But only a numb moving forward and upward, pushed by a stubborn flame of hope
that never quite burned out.
Jon
fought almost hysterically, like a man grappling in the dark, pitching with an
invisible opponent down an endless flight of stairs. Keep going.
They
had reached finally a slope. And after a while they realized that it would take
them up out of the poisonous deep. Keep going.
Jon
felt sweat coursing down his face in separate extended streams like the lines
formed by tears.
He
felt the start of his limbs. He felt his own face, pinched and tense. His
throat was tight, almost swelling, and he watched the vague shimmer of
Sprague's hydrosuit up ahead with a dumb absorption. His strength, his will,
seemed going out with his sweat. And the foul air in the suit seemed no longer
worth breathing. He moved stupidly, sweat blinding his eyes, tongue clapped
against a dry, enraged palate.
Sensations washed through to him through a
kind of filter of near delirium. He could feel his wound throbbing and in his
mind he saw a horn boring into his head, pausing, then boring again.
A
vortex of nausea resolved itself in his stomach, and he retched emptily,
obtaining a mild relief from the coldness of his sweat.
They kept rising.

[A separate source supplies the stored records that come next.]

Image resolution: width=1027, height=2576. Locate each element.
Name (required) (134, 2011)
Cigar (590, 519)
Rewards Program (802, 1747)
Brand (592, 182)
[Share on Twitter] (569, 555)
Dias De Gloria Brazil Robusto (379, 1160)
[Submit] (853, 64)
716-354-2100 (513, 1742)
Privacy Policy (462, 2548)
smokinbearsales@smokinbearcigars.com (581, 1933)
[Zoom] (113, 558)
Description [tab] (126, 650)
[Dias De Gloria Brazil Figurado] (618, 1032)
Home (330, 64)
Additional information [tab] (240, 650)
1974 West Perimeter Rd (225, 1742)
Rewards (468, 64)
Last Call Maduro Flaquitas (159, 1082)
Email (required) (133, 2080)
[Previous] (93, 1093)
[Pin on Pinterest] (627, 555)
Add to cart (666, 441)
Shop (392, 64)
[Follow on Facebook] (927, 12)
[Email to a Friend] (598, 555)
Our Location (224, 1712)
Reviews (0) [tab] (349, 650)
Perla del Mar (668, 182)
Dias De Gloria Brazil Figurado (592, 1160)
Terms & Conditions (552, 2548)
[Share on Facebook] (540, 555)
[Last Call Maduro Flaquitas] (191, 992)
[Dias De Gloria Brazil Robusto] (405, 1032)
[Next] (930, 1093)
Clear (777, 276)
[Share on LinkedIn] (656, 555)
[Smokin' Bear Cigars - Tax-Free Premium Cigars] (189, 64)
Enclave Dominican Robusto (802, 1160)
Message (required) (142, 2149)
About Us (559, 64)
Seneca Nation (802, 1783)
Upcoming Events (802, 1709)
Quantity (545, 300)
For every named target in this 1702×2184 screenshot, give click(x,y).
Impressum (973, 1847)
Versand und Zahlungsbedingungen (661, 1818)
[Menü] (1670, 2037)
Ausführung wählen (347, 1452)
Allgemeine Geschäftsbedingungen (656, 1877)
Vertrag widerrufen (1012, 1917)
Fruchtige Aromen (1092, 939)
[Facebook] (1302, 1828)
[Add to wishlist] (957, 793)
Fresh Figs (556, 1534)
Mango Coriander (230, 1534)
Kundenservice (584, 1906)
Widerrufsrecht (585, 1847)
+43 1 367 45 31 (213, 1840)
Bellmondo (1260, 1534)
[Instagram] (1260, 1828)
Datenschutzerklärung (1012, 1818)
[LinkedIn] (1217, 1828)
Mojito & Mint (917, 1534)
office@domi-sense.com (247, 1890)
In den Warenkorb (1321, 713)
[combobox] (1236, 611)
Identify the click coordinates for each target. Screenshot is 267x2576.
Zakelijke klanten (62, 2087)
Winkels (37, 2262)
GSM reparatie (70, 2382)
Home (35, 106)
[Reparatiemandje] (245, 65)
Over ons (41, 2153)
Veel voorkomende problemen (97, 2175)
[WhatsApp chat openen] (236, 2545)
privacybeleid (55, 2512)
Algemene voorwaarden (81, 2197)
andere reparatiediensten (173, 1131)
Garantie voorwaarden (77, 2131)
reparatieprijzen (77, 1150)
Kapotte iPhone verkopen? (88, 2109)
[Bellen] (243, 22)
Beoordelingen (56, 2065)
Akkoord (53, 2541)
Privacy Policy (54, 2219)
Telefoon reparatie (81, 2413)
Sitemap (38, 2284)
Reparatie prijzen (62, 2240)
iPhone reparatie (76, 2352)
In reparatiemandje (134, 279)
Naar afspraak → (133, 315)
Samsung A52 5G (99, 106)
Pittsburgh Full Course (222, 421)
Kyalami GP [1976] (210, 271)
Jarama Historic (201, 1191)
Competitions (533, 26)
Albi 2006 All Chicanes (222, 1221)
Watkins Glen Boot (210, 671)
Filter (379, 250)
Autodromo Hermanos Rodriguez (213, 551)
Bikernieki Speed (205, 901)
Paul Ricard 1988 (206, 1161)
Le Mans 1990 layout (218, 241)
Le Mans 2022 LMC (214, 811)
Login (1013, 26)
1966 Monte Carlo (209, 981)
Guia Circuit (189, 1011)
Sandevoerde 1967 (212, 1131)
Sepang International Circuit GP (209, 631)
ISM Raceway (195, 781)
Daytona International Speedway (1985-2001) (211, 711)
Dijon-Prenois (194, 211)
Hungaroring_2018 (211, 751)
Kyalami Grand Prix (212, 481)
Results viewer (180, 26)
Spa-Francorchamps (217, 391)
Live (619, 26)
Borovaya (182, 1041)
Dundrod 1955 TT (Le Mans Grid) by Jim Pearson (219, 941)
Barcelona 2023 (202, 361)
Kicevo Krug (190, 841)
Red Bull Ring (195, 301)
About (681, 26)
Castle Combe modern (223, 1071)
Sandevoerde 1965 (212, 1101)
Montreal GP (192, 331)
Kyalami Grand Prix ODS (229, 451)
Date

They kept
moving.
Jon
was gasping, taking deep, useless breaths of the foul air. Every minute or two
a wave of faintness would glide through him, darkening his sight and pocking
his back with icy perspiration.
He
felt dizzy and his hands had the spongy, powerless sensation of a man
awakening in the morning, unable to grasp anything.
Sprague's
voice came, faint and stiff, but with a quivering emotion underneath that even
Sprague couldn't hide. "Ocey! We've made it!"
"Made it—?"
"We're over the
edge!"
"I see—" Jon whispered. Their hydrosuits
sank slowly to rest.
Once
again he could see the familiar blinkings and glowing and fadings of undersea
life. And the lighter hue to the surrounding water that meant it was fresh.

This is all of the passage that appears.